Personal information
- Full name: David Amaral Rodríguez
- Date of birth: 12 October 1958 (age 67)
- Place of birth: Arico, Spain
- Height: 1.76 m (5 ft 9 in)
- Position: Winger

Youth career
- Toscal

Senior career*
- Years: Team / Apps / (Gls)
- 1977–1980: Toscal
- 1980–1990: Tenerife / 254 / (43)
- 1985–1986: → Binéfar (loan) / 29 / (3)
- Total:  / 283+ / (46+)

Managerial career
- Güímar (youth)
- Güímar
- San Andrés
- Arona
- 1995–1996: Realejos
- 1997–1998: Corralejo
- 1998–1999: Gáldar
- 1999–2000: Universidad LP
- 2001–2002: Lanzarote
- 2002–2003: Universidad LP
- 2003–2004: Tenerife
- 2004: Las Palmas
- 2006: Tenerife
- 2006–2007: Cartagena
- 2007–2008: Ponferradina
- 2008–2009: Salamanca
- 2009: Castellón
- 2011: Tenerife
- 2013–2014: Huesca
- 2019: Granadilla (women)

= David Amaral (footballer) =

Spanish footballer and manager

David Amaral Rodríguez (born 12 October 1958) is a Spanish former footballer who played as a left winger. He also worked as a manager.

He spent all of his senior playing career contracted to Tenerife, a club who he coached in three brief spells in the Segunda División. He also led Universidad de Las Palmas, Salamanca and Castellón at that level.

==Playing career==
Amaral was born in Arico, on Tenerife in the Canary Islands. He spent his entire professional career with local CD Tenerife, apart from the 1985–86 season on loan to CD Binéfar in the Segunda División B – who were relegated.

Over four seasons, Amaral amassed Segunda División totals of 113 matches and 13 goals. He scored his first in the competition on 2 October 1983 in a 2–2 home draw against RC Celta de Vigo, after a blunder from the opposition's goalkeeper.

Amaral scored seven times in the 1988–89 campaign as team captain, and Tenerife returned to La Liga for the first time since 1961 after besting Real Betis 4–1 on aggregate in the promotion/relegation playoffs. He never made an appearance in the top flight, however, being forced to retire aged 31 due to a serious injury.

==Coaching career==
After managing several other clubs in the archipelago, Amaral was hired at Tenerife in January 2003, and resigned a year later with the team one point off the second-tier relegation zone. After a few months with rivals UD Las Palmas in the third division, he returned to the second with Tenerife briefly in 2006.

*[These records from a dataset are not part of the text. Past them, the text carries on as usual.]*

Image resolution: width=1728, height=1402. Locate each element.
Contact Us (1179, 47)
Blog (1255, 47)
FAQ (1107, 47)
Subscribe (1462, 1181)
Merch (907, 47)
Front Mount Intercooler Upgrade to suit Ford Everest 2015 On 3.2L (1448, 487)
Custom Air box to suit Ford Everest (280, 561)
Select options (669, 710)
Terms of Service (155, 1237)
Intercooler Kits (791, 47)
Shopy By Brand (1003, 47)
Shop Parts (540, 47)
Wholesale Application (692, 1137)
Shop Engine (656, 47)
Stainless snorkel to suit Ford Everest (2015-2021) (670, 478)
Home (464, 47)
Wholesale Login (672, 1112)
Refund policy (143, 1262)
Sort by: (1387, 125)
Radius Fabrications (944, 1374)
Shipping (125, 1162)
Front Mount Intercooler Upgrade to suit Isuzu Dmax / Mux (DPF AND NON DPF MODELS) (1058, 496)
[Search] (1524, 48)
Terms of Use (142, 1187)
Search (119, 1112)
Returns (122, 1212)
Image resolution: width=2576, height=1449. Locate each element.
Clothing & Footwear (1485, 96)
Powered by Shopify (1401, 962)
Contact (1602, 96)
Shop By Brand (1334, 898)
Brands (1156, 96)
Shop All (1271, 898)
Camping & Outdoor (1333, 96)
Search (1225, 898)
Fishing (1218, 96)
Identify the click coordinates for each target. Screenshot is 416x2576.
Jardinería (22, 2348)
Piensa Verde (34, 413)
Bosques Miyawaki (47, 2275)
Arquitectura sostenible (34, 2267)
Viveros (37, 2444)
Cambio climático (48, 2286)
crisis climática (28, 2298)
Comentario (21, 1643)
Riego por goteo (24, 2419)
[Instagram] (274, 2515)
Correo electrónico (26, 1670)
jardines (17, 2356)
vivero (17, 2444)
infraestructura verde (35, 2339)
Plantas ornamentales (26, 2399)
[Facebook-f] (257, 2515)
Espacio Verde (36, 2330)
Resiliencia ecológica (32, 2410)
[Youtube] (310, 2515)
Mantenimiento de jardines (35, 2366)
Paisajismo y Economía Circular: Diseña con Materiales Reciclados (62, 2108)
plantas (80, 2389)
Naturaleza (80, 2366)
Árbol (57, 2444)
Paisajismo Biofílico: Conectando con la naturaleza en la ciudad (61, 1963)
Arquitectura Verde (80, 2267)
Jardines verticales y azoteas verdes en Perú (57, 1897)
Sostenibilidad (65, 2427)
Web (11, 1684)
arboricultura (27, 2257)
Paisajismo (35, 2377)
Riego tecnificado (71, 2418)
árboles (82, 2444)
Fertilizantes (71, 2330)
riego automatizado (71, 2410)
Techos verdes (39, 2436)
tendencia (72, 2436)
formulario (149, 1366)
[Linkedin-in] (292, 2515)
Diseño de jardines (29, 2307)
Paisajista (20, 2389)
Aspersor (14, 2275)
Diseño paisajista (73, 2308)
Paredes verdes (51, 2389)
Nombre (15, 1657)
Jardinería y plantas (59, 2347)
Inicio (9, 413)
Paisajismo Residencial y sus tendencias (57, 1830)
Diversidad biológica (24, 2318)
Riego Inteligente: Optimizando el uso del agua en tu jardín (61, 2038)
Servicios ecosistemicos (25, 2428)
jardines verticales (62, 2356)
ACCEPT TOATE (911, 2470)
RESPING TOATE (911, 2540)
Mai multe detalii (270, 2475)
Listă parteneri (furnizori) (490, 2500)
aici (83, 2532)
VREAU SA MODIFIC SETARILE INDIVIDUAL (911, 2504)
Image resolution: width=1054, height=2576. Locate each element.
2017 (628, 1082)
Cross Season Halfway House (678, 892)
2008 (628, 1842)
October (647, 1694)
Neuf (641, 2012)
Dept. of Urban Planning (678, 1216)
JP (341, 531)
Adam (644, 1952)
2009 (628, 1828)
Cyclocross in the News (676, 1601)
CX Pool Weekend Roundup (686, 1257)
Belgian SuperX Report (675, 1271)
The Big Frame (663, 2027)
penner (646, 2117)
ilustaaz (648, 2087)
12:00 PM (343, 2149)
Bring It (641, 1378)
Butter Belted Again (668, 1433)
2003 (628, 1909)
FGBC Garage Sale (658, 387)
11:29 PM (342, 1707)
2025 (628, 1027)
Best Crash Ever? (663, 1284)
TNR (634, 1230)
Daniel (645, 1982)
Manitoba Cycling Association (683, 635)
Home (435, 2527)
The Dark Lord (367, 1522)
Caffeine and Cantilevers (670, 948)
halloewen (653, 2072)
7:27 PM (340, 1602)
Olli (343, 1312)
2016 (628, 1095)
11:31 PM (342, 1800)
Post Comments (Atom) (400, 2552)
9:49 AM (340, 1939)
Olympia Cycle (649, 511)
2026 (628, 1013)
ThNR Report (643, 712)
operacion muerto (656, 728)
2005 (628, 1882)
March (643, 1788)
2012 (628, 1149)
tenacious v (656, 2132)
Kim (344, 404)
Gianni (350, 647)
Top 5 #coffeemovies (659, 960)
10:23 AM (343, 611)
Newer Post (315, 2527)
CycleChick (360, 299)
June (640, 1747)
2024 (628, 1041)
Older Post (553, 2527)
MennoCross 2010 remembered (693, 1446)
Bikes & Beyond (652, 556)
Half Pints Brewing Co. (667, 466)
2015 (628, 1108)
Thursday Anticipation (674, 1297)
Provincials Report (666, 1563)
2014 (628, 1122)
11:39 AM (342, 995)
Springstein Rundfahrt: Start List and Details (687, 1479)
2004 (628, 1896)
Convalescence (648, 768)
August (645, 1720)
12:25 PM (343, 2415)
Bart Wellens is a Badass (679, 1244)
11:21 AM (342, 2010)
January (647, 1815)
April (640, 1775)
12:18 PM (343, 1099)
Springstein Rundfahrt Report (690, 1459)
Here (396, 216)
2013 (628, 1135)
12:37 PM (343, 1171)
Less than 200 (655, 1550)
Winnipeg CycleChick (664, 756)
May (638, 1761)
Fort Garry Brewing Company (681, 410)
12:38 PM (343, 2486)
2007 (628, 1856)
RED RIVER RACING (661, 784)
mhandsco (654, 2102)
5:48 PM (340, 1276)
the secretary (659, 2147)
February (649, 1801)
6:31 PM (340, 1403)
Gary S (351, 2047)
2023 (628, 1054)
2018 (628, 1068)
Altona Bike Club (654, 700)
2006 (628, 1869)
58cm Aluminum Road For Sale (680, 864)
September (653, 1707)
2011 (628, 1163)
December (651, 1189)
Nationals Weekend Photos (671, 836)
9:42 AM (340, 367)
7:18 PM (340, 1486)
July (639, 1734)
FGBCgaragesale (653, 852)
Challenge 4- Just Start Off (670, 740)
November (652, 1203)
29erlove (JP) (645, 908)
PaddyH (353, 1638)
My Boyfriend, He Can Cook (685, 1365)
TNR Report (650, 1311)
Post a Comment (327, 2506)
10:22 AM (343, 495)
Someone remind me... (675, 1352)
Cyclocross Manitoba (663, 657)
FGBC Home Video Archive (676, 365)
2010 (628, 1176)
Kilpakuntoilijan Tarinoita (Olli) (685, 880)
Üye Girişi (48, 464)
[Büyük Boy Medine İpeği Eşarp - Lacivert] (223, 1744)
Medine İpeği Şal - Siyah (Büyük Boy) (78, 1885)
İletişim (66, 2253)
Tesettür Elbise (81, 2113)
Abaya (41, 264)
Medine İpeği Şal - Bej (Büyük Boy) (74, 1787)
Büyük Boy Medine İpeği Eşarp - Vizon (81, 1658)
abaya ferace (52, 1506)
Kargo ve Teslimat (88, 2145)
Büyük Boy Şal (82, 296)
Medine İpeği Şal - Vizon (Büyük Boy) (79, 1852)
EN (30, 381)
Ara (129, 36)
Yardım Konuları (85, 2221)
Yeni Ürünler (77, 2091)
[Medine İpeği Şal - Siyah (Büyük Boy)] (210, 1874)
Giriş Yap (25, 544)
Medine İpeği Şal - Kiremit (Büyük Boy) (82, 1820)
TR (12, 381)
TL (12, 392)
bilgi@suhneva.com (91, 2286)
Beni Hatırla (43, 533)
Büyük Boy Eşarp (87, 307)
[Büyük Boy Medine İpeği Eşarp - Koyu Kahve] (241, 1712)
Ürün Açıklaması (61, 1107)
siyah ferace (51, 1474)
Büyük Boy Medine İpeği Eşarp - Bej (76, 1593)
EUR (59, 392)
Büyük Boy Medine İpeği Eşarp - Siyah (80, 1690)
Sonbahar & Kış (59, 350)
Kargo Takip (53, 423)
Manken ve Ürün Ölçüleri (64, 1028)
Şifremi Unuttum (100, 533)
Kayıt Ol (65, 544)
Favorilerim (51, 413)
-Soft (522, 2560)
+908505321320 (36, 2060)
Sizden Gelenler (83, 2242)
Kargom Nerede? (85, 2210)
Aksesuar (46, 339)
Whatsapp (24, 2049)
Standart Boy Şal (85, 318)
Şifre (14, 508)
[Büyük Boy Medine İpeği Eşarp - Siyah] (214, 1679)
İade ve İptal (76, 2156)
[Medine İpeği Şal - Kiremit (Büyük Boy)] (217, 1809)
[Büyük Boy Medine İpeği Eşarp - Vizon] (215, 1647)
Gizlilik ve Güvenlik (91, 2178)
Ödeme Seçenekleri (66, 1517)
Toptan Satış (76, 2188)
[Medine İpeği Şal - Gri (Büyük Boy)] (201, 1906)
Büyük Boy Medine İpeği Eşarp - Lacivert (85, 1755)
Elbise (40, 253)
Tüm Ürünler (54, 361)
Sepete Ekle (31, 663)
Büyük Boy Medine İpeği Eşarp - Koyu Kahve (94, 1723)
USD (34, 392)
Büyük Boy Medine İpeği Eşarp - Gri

Amaral took his first job outside his native islands in July 2006, with FC Cartagena. He left his position the following January, in protest at roles such as transfer business being assigned to Paco Gómez instead.

In 2007–08, Amaral's SD Ponferradina won their group in division three, but lost the play-off final 2–1 on aggregate to Alicante CF. He missed the first leg of that tie, having been sent off in the semi-final against Mérida UD. In July 2008, he returned to the second tier with UD Salamanca, whom he led to ninth place in his only campaign.

Amaral was appointed by CD Castellón in the same league in June 2009. He was sacked on 13 October with the team in last place, having earned one point from seven games and lost the six others consecutively.

In April 2011, Amaral returned to a Tenerife side seven points into the relegation zone with ten matches left in the second division. Despite having a year left on his contract, he was dismissed in June following their descent.

Amaral returned to football in late September 2013, taking over an SD Huesca side in the zone of relegation to the Tercera División. The following March, he was shown the door.

In May 2019, Amaral ended a five-year hiatus by taking the place of Pier Luigi Cherubino at women's football team UD Granadilla Tenerife.